= Madoka Kanai =

Japanese historian (1927–2001)

Madoka Kanai (金井 圓; Shinjitai: 金井 円, Kanai Madoka) was a Japanese historian at the University of Tokyo who specialized in modern Japanese history, with a special interest in the history of Japanese foreign relations. He was formerly Director of the Japan-Netherlands Institute and President of the Historiographical Institute of the University of Tokyo.

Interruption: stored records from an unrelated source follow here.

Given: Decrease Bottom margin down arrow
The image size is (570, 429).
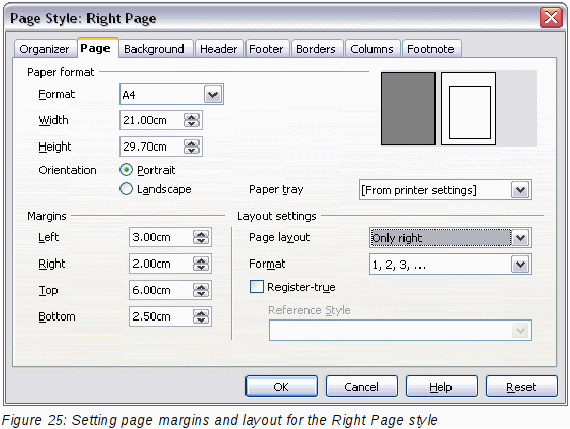Looking at the screenshot, I should (201, 320).
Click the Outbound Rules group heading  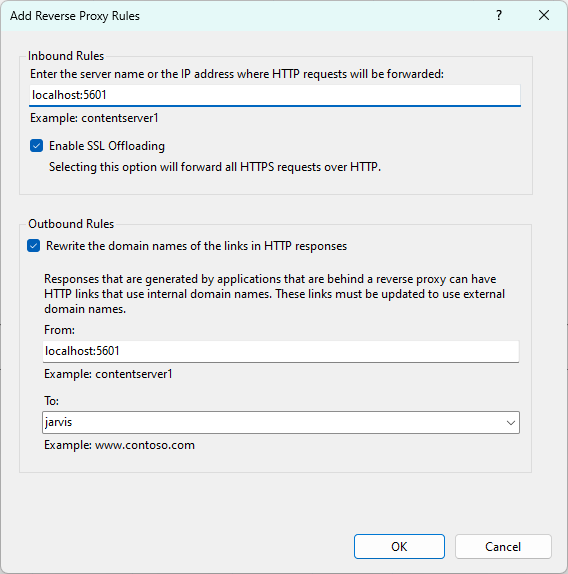[71, 224]
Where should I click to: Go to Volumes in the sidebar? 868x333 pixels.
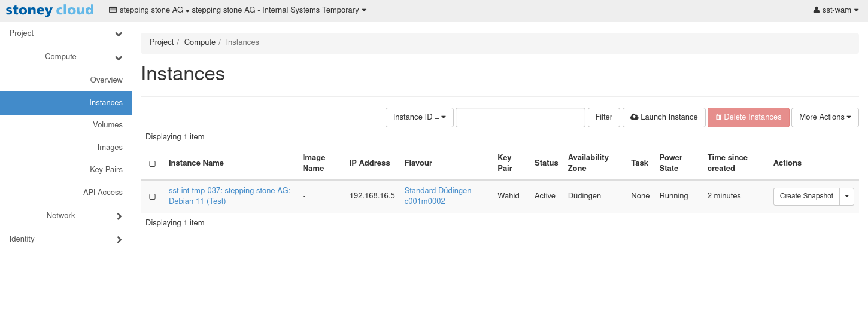pos(107,125)
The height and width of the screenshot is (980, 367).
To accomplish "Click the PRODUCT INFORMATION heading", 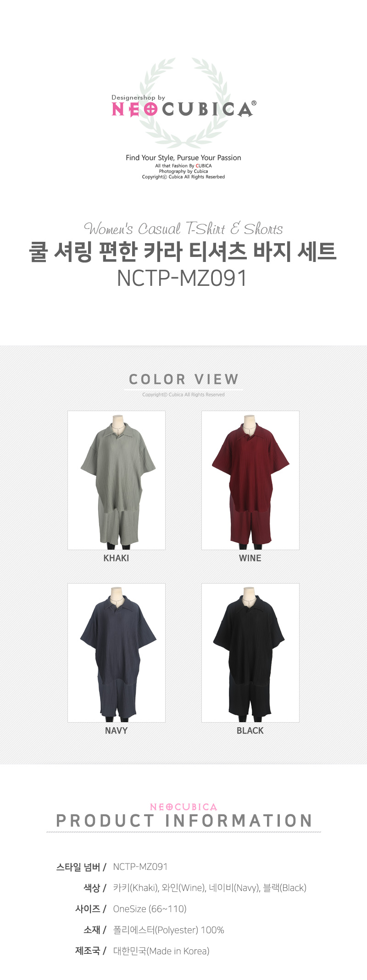I will (184, 821).
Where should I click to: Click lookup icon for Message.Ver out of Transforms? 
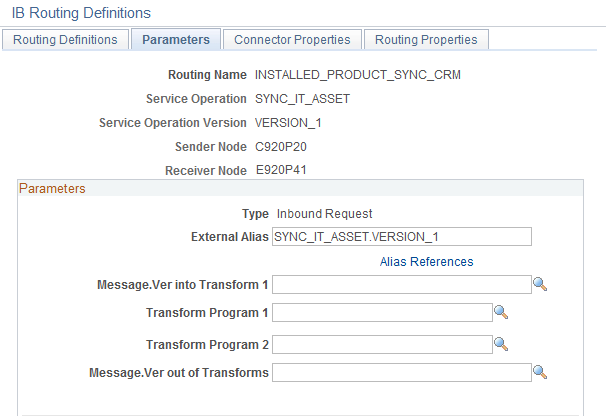[x=540, y=373]
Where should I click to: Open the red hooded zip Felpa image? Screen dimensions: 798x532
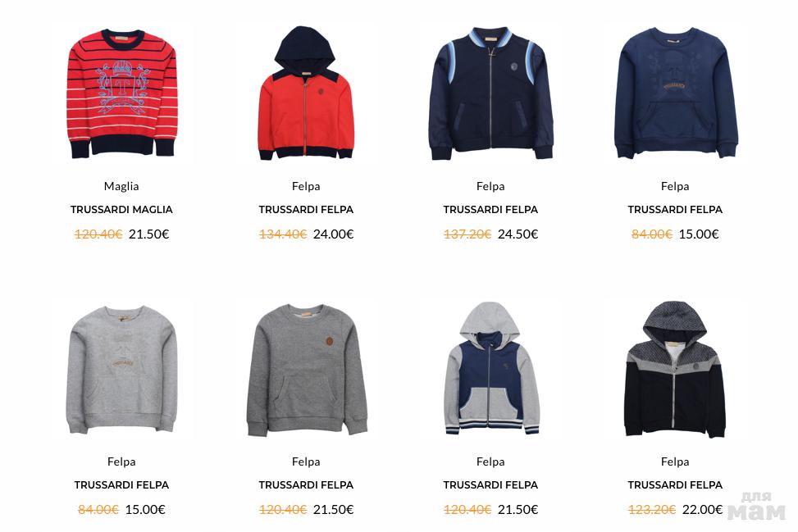pos(305,93)
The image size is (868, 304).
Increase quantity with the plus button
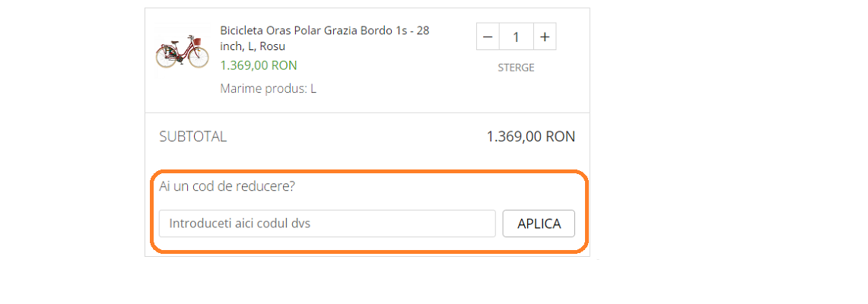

Kanai was born in Nagano Prefecture and educated at the University of Tokyo.

==Selected bibliography==
- In Japanese
- Hansei (藩政; "Domain Administration", 1962)
- O-yatoi Gaikokujin: Jinbun Kagaku (お雇い外国人 人文科学; "Hired Foreigners: Humanities", 1976), part of a series
- Nichi-ran kōshōshi no Kenkyū (日蘭交渉史の研究; "A Study on the History of Japan-Holland Relationship", 1986)
- Kinsei Nihon to Oranda (近世日本とオランダ; "Early Modern Japan and Holland", 1993)

- In English
- A Japanese Historian Visits the U.S.A. (1960)
- A Diary of William Cleveland: Captain's Clerk on Board the Massachusetts (1965), transcribed and annotated by Madoka Kanai
- A Topical History of Japan (1966, with Hideharu Nitta and Joseph K. Yamagiwa)
- The Cambridge History of Japan (1988–1999, general editor with John Whitney Hall, Marius B. Jansen, and Denis Twitchett)

Kanai also translated several books into Japanese, such as Matthew C. Perry's The Japan Expedition, 1852–1854 and Otis Manchester Poole's Death of Old Yokohoma.